Surtout attendu sur le terrain économique

Propulsé à la tête du pays, Diaz-Canel devra maintenant tenir compte des "lignes directrices" ("lineamientos") votées par le parti unique et le Parlement, qui dessinent les orientations politiques et économiques à mener d'ici 2030. Continuité du système oblige. De l'avis des experts, le nouveau président sera surtout attendu sur le terrain économique, et sur son aptitude à mener les réformes nécessaires pour redresser une économie stagnante (1,6% en 2017) et fortement dépendante des importations et de l'aide de son allié vénézuélien aujourd'hui affaibli.
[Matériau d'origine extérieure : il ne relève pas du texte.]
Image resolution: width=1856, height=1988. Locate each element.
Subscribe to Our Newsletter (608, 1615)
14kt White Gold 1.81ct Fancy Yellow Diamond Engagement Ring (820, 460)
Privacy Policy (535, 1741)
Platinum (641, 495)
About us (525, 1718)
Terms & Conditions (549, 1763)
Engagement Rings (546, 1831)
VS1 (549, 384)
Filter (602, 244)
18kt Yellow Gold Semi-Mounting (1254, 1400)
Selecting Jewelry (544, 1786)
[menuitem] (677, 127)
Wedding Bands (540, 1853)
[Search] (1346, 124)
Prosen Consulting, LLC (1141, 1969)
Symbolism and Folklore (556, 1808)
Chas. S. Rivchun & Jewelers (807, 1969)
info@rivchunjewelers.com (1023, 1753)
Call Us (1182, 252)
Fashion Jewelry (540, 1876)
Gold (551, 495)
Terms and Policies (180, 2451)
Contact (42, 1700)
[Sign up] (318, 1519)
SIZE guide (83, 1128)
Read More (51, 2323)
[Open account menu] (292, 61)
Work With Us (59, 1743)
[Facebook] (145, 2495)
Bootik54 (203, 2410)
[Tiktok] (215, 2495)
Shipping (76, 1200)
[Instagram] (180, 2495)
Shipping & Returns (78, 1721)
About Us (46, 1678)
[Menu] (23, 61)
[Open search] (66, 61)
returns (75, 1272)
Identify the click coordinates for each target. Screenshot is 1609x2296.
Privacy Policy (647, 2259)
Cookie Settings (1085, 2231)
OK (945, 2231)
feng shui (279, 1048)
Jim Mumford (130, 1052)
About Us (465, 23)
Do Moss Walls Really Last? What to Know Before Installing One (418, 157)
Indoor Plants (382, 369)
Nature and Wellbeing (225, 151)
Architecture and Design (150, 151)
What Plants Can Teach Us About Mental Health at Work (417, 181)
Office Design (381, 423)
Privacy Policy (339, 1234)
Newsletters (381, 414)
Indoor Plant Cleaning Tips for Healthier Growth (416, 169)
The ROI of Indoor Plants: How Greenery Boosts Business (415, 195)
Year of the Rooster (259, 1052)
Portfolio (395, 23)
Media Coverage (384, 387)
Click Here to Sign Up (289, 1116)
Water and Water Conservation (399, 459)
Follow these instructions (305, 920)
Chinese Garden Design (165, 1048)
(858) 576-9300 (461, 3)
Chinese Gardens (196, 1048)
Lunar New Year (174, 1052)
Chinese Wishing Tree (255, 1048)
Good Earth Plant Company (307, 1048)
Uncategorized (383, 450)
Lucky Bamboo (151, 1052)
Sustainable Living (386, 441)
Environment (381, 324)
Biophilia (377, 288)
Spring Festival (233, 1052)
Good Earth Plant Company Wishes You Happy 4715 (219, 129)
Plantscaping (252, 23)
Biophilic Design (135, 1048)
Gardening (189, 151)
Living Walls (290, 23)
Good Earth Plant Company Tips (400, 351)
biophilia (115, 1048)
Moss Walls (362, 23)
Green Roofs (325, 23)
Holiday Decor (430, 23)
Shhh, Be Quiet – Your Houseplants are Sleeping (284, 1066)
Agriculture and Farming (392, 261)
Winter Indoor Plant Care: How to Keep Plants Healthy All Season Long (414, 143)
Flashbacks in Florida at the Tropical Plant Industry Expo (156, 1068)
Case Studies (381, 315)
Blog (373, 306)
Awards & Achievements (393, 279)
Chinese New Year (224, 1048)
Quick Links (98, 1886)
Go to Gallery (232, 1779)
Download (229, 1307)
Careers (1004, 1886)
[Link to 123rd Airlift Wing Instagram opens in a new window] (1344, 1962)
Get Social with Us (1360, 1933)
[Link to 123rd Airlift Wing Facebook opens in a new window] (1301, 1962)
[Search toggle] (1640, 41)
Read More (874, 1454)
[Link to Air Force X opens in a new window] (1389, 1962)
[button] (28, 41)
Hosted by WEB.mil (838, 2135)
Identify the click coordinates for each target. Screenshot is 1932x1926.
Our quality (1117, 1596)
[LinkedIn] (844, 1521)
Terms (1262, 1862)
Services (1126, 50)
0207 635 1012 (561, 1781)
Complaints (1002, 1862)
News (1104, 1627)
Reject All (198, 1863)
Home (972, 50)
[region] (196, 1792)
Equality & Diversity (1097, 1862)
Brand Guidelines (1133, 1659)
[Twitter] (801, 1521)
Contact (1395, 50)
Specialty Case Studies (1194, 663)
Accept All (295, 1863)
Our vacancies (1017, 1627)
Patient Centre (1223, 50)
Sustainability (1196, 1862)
Deux mandats de cinq ans au maximum

"Il sera intéressant d'observer s'il est capable de résister à la pression de cette charge", glisse auprès de l'AFP Paul Webster Hare, professeur de relations internationales à Boston, aux États-Unis, et ex-ambassadeur britannique à Cuba. "Fidel et Raul (...) n'ont jamais eu à justifier leurs positions. Ils avaient mené la révolution et personne ne remettait en cause leur 'droit' d'être dirigeants. (Mais) ils n'ont pas créé de modèle démocratique permettant de conduire un changement, c'est une des principales raisons pour lesquelles Diaz-Canel fait face à une tâche ardue", poursuit-il. Raul Castro, 86 ans, ne sera pas forcément à ses côtés éternellement : selon la nouvelle législation, le nouveau président de Cuba disposera de deux mandats de cinq ans à la tête du pays.